Euro (EUR) extended upside movement against the US Dollar (USD) on Friday, increasing the price of EURUSD to more than 1.1375 following the release of some key economic news. The technical bias has turned bearish because of a Lower Low in the recent downside move. The pair is likely to pullback after testing the 1.1380-1.1400 resistance area in short term.
As of this writing, the pair is being traded near 1.1381. A hurdle may be noted near 1.1382, a key horizontal area ahead of 1.1400, the confluence of psychological number as well as swing high of the last major upside rally as demonstrated in the following four-hour chart. Not to mention, a break above the 1.1400 resistance area would turn the bias bullish.
On the downside, the pair is likely to find a support around 1.1338, a key horizontal support area ahead of 1.1217, the swing low of the last major downside move. The technical bias will remain bearish as long as the 1.1400 resistance area is intact.
US Initial Jobless Claims
The number of Americans filing for unemployment benefits bounced back from a 42-1/2-year low last week, but the underlying trend remained consistent with tightening labor market conditions.

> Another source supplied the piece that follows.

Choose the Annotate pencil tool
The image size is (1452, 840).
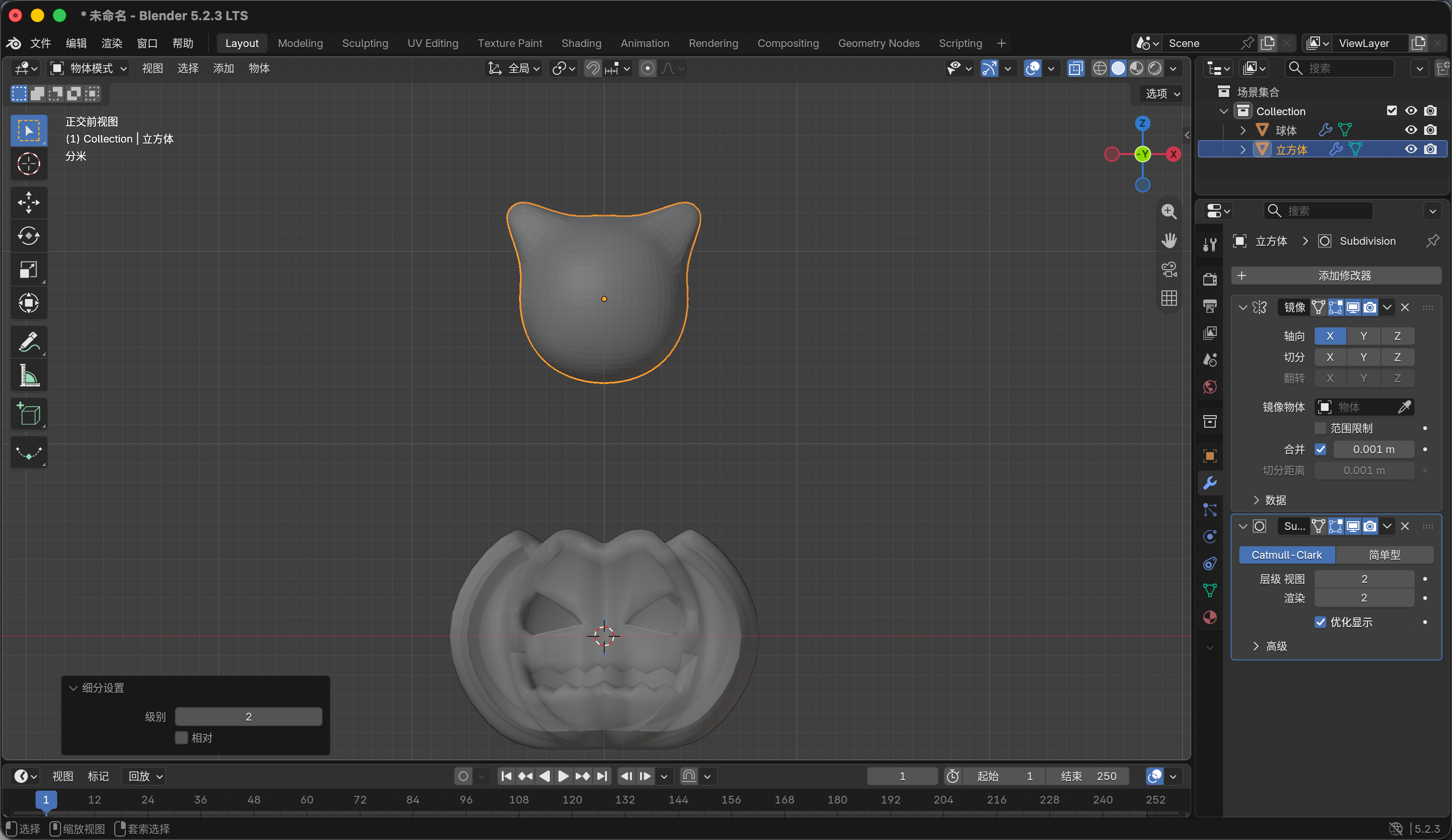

Initial claims for state unemployment benefits increased 9,000 to a seasonally adjusted 257,000 for the week ended April 23, the Labor Department said on Thursday. Claims for the prior week were revised to show 1,000 more applications than previously reported. Economists polled by Reuters had forecast claims rising to 260,000 in the latest week. Jobless claims have now been below 300,000, a threshold associated with healthy labor market conditions, for 60 weeks, the longest stretch since 1973.
Considering the overall technical and fundamental outlook, selling the pair around current levels appears to be a good strategy in short to medium term.